DxE’s communications lead told Prism that it’s a standard practice in DxE’s report process to have commitments confirmed in writing over email rather than signed documents. 

A history of workplace relationships

Despite DxE’s response to her report about Hsiung, K.S. remained active in the organization. However, in June 2023, Hsiung let K.S. know that he was planning on publishing a blog post detailing his relationship and sexual history, which would include details about K.S. K.S. reported the matter to the reports team. Hsiung expressed that he would let K.S. make edits to the document. She said her demands included specifying her age, that they had a mentor-mentee relationship, and the fact that she was not aware that the dinner was a date. Hsiung refused to include these details. During a livestream on Facebook, K.S. wrote in the comments section and asked him to retract misrepresentations of her and other women’s actions. Hsiung has since blocked K.S., so her comments are no longer visible.

“I care about DxE and the people in it and the work that they were doing,” K.S. told Prism. “I put a lot of my passion and effort into it, and I wanted them to succeed, and I never wanted to publicly shame Wayne or anything. I just wanted him to be held accountable and stop targeting young women.” 

Charlotte, a former DxE activist who requested a pseudonym out of fear of retaliation and who also worked on Hsiung’s mayoral campaign, started working with DxE in 2019 during its California fur ban campaign. Charlotte said she quickly noticed the culture of members, including core leadership, co-founders, fellows, stakeholders, and organizers—many of whom were in their 30s and 40s—dating or attempting to date young activists in their late teens or early 20s. 

“DxE has this one-ask rule: If you ask somebody out once, and they decline, then you’re never allowed to ask them out again,” Charlotte said. “But Wayne gets around this by asking people to coffee or dinner to thank them for doing this or that. And it’s never an official date.”

Charlotte helped Hsiung during his failed 2020 Berkeley mayoral campaign and began dating Hsiung for eight months during her involvement as a volunteer. A month after the relationship began, Hsiung sent Charlotte the relationship/consent waiver, which states, among other provisions, “DxE cannot be responsible for my relationship conflict.” Charlotte broke up with Hsiung by the summer of 2021 but remained an organizer for DxE and supportive of Hsiung’s pursuits. 

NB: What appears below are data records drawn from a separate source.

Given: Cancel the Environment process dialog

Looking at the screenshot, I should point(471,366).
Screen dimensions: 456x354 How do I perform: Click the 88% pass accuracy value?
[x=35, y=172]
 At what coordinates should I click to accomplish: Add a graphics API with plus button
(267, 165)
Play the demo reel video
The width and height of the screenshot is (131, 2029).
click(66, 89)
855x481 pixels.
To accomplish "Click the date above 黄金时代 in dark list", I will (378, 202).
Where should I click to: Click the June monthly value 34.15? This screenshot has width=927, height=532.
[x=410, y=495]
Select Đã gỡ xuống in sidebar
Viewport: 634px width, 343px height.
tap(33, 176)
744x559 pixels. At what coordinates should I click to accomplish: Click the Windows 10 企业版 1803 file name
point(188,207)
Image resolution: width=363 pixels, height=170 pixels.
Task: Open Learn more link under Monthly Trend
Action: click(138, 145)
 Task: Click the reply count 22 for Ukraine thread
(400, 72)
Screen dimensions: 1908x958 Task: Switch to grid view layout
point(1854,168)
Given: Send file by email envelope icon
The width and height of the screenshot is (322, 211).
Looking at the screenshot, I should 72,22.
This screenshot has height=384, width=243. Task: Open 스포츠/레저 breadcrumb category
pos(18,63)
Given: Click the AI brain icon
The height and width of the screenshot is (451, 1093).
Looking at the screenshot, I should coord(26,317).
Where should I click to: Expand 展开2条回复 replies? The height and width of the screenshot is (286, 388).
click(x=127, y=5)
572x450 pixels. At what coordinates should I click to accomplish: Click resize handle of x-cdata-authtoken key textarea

This year, tensions came to a head on May 30, when Charlotte attended a talk with Peter Singer, an animal liberation philosopher, moderated by Hsiung at the Great American Music Hall in San Francisco. Charlotte was in attendance with another former DxE activist who had expressed concerns about Hsiung’s misconduct. The other activist declined to comment for this story. 

During a question and answer portion of the event, the former DxE activist asked Singer and Hsiung, “What is your responsibility to women as men in powerful positions in the animal liberation movement?” She then addressed the sexual harassment claims against both Singer and Hsiung. Singer and Hsiung denied the claims. Because Charlotte was sitting next to the other former activist, she believes Hsiung thought she was involved in the questions, and on June 22, he posted a Facebook Live video in addition to the planned blog post detailing his dating history, including identifiable details about Charlotte and K.S. He claimed the activists accusing him of misconduct are detractors working to undermine the animal rights movement. 

“I haven’t been able to sleep,” Charlotte said. “The way he’s turned the community against me, the feeling of being ostracized has been really disturbing.”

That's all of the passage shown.